Mülheim. . Das Ensemble der Volxbühne beschäftigt sich in seiner neuen Eigenproduktion mit einer fremden Kultur und hält uns den Spiegel vor. Die fiktive Theaterreise führt nach Indien. Es ist ein Theaterstück an der Grenze des Lebens – und hat eine große Lebendigkeit.

In Varanasi, der heiligsten Stadt des Hinduismus in Indien – einem Ort des Lebens und des Sterbens, haben die Seelen quasi einen direkten Lift nach oben. Was bedeutet ein Kopfwackeln in Indien, warum ist helle Haut wichtig und sind Kühe heilig? Und überhaupt, wie ist es um die Sicherheitslage im Verkehr oder die Bestattungskultur bestellt? Fragen über Fragen tun sich auf über die Sitten, Gebräuche und Traditionen des fernen Staates in Südasien. Da reichen die kleinen Informationsfetzen aus den Medien nur zu einem Lückengebilde voller Vorurteile über das Land, die Menschen und die Kultur.

Mit den unterschiedlichen Gesellschaftsmodellen, Ritualen und Tabus setzt sich das Ensemble der Volxbühne in der neuen Eigenproduktion „Mülheim, Bombay, Satellites“ auseinander. Es nimmt den Besucher mit auf die fiktive, lebendige und bunte Reise nach Indien. Das alles aus einem typisch deutschen Wohnzimmer heraus. Neun sehr verschiedene Persönlichkeiten im Alter zwischen 61 und 77 Jahren haben sich auf den Weg gemacht. Von ihren „Reiseerlebnissen“ berichten sie anhand von Erzählungen, Fotos, Filmen und Dokumenten, die während des Projektes gesammelt wurden oder entstanden sind. „Ein Verwirrspiel mit Realitäten“, nennt es Regisseur Jörg Fürst. Die im Stück-Titel auftauchende indische Metropole Bombay stehe für Fremdes schlechthin. So gibt es dort das Beerdigungsritual der Verbrennung. „Aber wie sieht es vor der eigenen Haustür aus?, fragt Fürst: Wie gehen wir mit dem Tod, der Vergänglichkeit und anderen Tabu-Themen um? Schnell sind da Vor- und Werturteile mit im Spiel. So wird auf dieser „Reise“ Erlebtes gespiegelt, Fakten über Indien werden auf unser Leben in Mülheim übertragen. Das klingt nach einem turbulenten Aufprall der Kulturen.

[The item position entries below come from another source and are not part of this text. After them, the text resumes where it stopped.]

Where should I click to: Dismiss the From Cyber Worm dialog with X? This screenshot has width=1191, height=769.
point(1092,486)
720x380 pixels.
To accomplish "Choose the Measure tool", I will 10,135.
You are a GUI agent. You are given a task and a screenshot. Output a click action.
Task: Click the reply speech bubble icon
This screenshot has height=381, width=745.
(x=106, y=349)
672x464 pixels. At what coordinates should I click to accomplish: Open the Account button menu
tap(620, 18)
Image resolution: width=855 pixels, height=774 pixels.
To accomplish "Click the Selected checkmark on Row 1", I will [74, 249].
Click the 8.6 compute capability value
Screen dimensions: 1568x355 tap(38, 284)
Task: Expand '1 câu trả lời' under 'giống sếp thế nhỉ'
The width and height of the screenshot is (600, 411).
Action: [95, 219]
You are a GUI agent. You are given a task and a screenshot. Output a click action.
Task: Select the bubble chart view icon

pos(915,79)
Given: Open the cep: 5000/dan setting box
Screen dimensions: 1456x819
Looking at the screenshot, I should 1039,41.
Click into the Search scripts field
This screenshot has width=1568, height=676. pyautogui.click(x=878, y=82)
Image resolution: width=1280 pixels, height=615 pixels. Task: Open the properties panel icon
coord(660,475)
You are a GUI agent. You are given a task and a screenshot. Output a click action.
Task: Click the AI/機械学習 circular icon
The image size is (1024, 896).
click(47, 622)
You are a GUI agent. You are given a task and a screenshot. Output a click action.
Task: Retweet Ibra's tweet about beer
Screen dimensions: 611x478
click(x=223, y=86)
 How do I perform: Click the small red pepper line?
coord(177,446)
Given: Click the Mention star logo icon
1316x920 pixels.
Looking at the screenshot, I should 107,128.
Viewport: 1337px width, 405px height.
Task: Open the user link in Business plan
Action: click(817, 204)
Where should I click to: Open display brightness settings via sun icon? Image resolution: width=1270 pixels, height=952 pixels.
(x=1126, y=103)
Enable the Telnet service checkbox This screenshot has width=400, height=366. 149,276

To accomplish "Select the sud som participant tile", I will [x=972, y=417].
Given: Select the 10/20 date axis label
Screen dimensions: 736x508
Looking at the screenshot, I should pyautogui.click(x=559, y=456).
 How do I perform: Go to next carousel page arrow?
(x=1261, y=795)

Ensemble kehrt zu Wurzeln zurück

Mit der neuen Eigenproduktion kehrt das Ensemble wieder zu seinen Wurzeln zurück, eigene Stücke zu entwickeln. Premiere hat „Mülheim, Bombay, Satellites“ am 12. November, 19.30 Uhr, im Theaterstudio an der Adolfstraße 89a. Geplant war die Uraufführung eigentlich für heute. Doch wegen der Erkrankung von Ensemble-Mitgliedern oder in deren Familien habe sich die Produktion verzögert, erläutert Fürst. Zudem werden die Proben vom Tod der ältesten Spielerin überschattet, die erst kürzlich mit 85 Jahren verstorben ist.

In einem Alter teils weit jenseits der 50 beschäftigen sich die rund 30 Ensemble-Mitglieder mit Themen wie Tod und Vergänglichkeit. „Ich finde, dass die Gruppe sehr gut damit umgeht“, sagt Jörg Fürst, Jahrgang 1969. Der in Köln lebende Regisseur leitet das Mülheimer „Theater der Generationen“ seit gut einem Jahr. „Theater an der Grenze des Lebens zu machen, das ist für mich sehr spannend und hat eine große Lebendigkeit.“ Das ganze Team sei sehr engagiert: „Alle ziehen sie mit.“ Immerhin proben die Spieler in der Endphase des Stückes fünf Mal in der Woche.